In Example 147, the subject matter of any one of Examples 144 to 146 can optionally include that the safety system further includes means for determining whether a collision is likely based on velocity or other physical characteristics of the further vehicle.
Example 148, the subject matter of any one of Examples 144 to 147 can optionally include that the safety system further includes means for determining that a collision of the further vehicle with the vehicle is likely after the vehicle has stopped or reduced its velocity.
In Example 149, the subject matter of any one of Examples 144 to 148 can optionally include that the means for determining whether a further vehicle is approaching the vehicle from a backside or a lateral side are configured to determine whether a further vehicle is approaching the vehicle from a backside or a lateral side in a predetermined time after it has been determined that the vehicle has to stop or reduce its velocity.
In Example 150, the subject matter of any one of Examples 144 to 149 can optionally include that the means for determining whether a further vehicle is approaching the vehicle from a backside or a lateral side are configured to determine whether a further vehicle is approaching the vehicle from a backside or a lateral side while the vehicle is reducing its velocity to stop.
In Example 151, the subject matter of any one of Examples 144 to 150 can optionally include that the means for determining whether a further vehicle is approaching the vehicle from a backside or a lateral side are configured to determine whether a further vehicle is approaching the vehicle from a backside or a lateral side while the vehicle is stopped.
In Example 152, the subject matter of any one of Examples 144 to 151 can optionally include that the means for determining whether a further vehicle is approaching the vehicle from a backside or a lateral side are configured to determine whether a further vehicle is approaching the vehicle from a backside or a lateral side while the vehicle is moving with reduced velocity.
Example 153 is a vehicle including the safety system according to any one of Examples 144 to 152 and means for controlling the vehicle in accordance with control instructions provided by the safety system.
While the above descriptions and connected figures may depict electronic device components as separate elements, skilled persons will appreciate the various possibilities to combine or integrate discrete elements into a single element.

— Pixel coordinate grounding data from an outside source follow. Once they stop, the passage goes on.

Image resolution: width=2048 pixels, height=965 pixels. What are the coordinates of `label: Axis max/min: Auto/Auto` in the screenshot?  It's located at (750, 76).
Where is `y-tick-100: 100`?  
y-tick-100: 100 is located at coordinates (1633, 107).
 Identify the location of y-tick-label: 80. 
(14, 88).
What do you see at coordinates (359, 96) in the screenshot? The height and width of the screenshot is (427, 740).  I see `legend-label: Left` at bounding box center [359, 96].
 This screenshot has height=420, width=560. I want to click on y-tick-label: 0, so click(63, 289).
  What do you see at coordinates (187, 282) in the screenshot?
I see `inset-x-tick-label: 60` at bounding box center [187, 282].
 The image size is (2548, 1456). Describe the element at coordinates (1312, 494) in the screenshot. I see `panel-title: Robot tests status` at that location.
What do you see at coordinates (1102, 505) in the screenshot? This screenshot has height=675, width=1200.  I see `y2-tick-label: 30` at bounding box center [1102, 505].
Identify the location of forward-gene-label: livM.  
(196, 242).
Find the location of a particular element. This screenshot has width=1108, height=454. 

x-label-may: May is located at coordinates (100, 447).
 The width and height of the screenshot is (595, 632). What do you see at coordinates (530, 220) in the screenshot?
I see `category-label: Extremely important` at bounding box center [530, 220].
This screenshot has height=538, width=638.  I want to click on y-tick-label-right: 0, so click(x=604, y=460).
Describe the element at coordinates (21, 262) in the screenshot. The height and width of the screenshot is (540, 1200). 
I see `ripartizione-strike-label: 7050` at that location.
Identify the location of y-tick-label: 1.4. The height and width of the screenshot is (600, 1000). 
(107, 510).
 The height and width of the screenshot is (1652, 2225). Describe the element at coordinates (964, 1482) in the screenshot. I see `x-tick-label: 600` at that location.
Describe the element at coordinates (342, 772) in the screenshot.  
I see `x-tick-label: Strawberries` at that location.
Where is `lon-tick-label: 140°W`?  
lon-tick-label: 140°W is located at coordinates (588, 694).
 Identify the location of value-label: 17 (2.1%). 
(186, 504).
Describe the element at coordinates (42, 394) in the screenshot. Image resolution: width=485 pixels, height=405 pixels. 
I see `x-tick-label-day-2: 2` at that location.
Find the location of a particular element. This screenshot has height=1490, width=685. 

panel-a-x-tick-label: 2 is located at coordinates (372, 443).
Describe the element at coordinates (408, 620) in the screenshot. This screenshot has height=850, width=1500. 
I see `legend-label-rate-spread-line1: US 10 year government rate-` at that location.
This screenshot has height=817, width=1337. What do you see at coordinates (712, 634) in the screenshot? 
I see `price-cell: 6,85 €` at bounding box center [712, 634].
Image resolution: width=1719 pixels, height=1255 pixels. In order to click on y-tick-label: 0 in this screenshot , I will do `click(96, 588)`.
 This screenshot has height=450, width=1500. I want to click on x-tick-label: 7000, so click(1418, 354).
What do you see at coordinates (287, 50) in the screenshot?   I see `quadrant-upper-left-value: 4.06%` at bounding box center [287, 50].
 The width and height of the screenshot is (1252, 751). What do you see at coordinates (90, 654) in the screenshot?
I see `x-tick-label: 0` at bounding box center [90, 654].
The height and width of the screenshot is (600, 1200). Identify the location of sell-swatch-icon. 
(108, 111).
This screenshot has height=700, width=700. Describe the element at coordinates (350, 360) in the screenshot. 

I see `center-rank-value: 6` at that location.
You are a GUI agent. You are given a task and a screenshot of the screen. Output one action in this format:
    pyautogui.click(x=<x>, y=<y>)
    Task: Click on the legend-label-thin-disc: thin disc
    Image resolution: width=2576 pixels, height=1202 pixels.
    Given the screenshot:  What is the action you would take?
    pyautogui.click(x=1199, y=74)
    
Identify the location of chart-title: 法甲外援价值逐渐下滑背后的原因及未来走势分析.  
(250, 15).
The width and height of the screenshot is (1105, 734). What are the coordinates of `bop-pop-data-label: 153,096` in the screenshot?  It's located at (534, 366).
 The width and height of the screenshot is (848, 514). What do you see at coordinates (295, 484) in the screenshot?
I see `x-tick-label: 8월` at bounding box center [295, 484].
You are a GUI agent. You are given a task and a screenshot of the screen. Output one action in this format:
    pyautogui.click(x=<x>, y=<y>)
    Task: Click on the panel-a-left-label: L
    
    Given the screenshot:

Such may include combining two or more circuits for form a single circuit, mounting two or more circuits onto a common chip or chassis to form an integrated element, executing discrete software components on a common processor core, etc. Conversely, skilled persons will recognize the possibility to separate a single element into two or more discrete elements, such as splitting a single circuit into two or more separate circuits, separating a chip or chassis into discrete elements originally provided thereon, separating a software component into two or more sections and executing each on a separate processor core, etc.
It is appreciated that implementations of methods detailed herein are demonstrative in nature, and are thus understood as capable of being implemented in a corresponding device. Likewise, it is appreciated that implementations of devices detailed herein are understood as capable of being implemented as a corresponding method. It is thus understood that a device corresponding to a method detailed herein may include one or more components configured to perform each aspect of the related method.
All acronyms defined in the above description additionally hold in all claims included herein.